We were slipping around the side of the car now, McDeiss moving quickly, yanking me along. “I get the idea.”
“Take a look,” he said, and then he spun me around so that I almost fell into whatever it was that was in that trunk.
“Arrgh,” I let out softly, closing my eyes as my stomach heaved.
A few of the cops standing around the car laughed among themselves.
“Take a good look,” said McDeiss.
I took a breath and smelled that nauseating smell and my eyes gagged open, ready to spy whatever was there in the trunk.
It was empty. Well not exactly empty. There was the charred remains of the carpet, and strange pools of incinerated liquid, and miscellaneous car-type tools lying around, and the smell, sickening and strangely sweet, like a marinated beef rib left way too long on the grill, but the main event, the body, was gone. In its place was an outline drawn in chalk, an outline of a man on his side, a somewhat corpulent man, with his arms bound behind his body and his knees drawn tight to his chest.

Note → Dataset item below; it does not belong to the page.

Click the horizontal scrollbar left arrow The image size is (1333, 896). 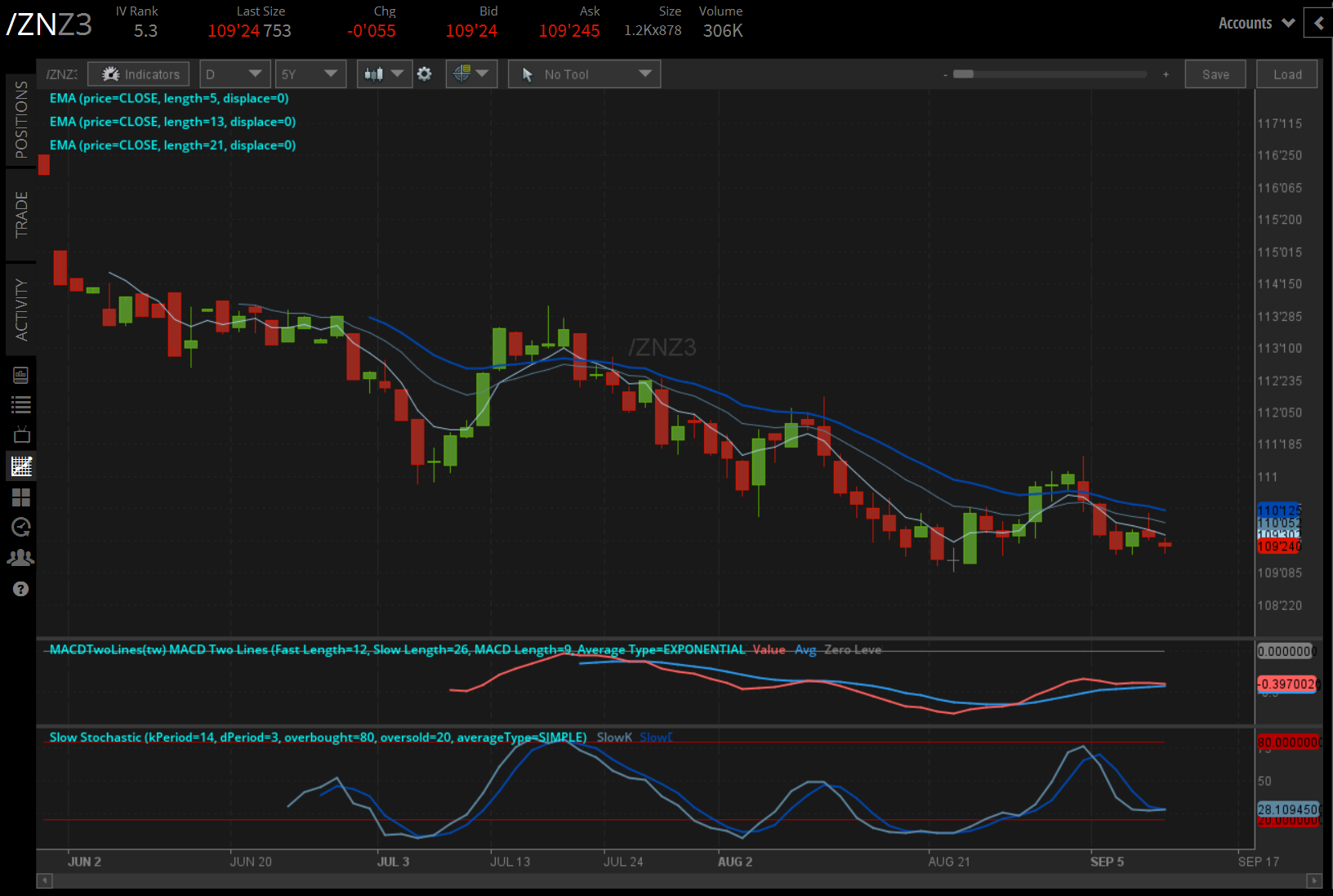tap(45, 880)
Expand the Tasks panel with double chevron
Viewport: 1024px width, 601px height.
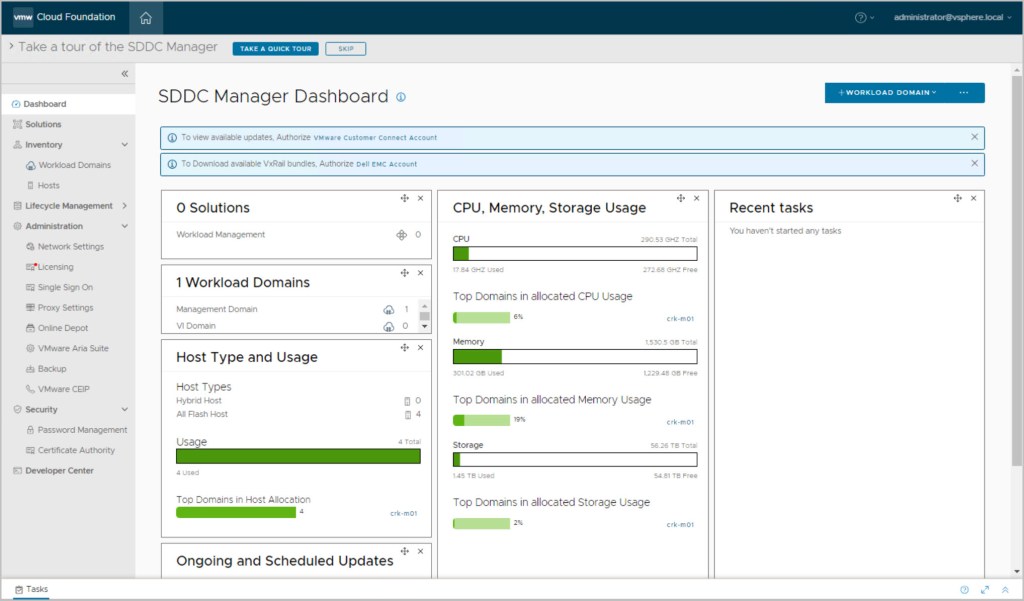click(x=1005, y=590)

“The ambulance guys already took him to the morgue,” said McDeiss.
“You’re a bastard,” I said, stepping away from the car.
He opened his pad and started reading. “Male, mid-thirties, average height, mildly obese, hair dark brown, eyes indeterminate because they burst in the heat. His hands were tied behind him, his legs were bound together, a gag was stuffed in his mouth. There were no evident wounds, so he apparently burned to death, though the coroner will be more specific. His pants were pulled down and we found the remnants of legal tender deep inside his asshole, specifically a five, a ten, and two ones.” McDeiss closed his pad and looked at me. “That’s seventeen dollars, Carl, a paltry sum, denoting a notable lack of respect for the victim.”
“What am I doing here?”
“You ever see this Porsche before?”
I shook my head.
“It’s registered to an Edward Shaw. It was Mr. Shaw who was in the trunk. And the funny thing is, this Edward Shaw is the brother of Jacqueline Shaw, the woman whose death you were asking me about just a few weeks ago. So what I want to know, Carl, is what the hell is going on here?”
I looked at McDeiss and then back at the burned wreck of a German luxury sports car. “It looks,” I said slowly, “like someone is killing Reddmans.”
“Who exactly?”
“If I knew that I’d already be rich.”
“We notified the house but we’re still looking for the other two siblings, Robert and Caroline. Any idea where they are?”
“None.”
“So, if you don’t know who’s going after the Shaws, what do you know?”
Normally, in my position as a criminal defense attorney, I preferred to share absolutely nothing more than I was forced to share with the cops. We’re on opposite sides, with the exact opposite goals, and since knowledge is power I tried to keep as much power as I could for myself. But I wasn’t facing McDeiss now as a criminal defense attorney. I was looking for a third of any recovery for wrongful death against the person responsible for Jacqueline’s murder and now, most likely, for Eddie Shaw’s murder too. Nothing would be better than to have the cops find the guy and convict him and leave his assets dangling for me to snatch down with my teeth. There were things he couldn’t know, things about my client Peter Cressi and his boss Earl Dante, about my role as innocent bystander in the hit attempt on the Schuylkill Expressway, about Raffaello’s plan to turn over the city’s underworld to his nemesis. But anything I learned in my investigation of Jacqueline’s death, I figured, I could turn over to him, including what I had learned from Eddie’s wife. Telling all I knew to McDeiss might just make my job of getting what I could out of the Reddman fortune that much easier.
“You said that place La Vigna is pretty good,” I said.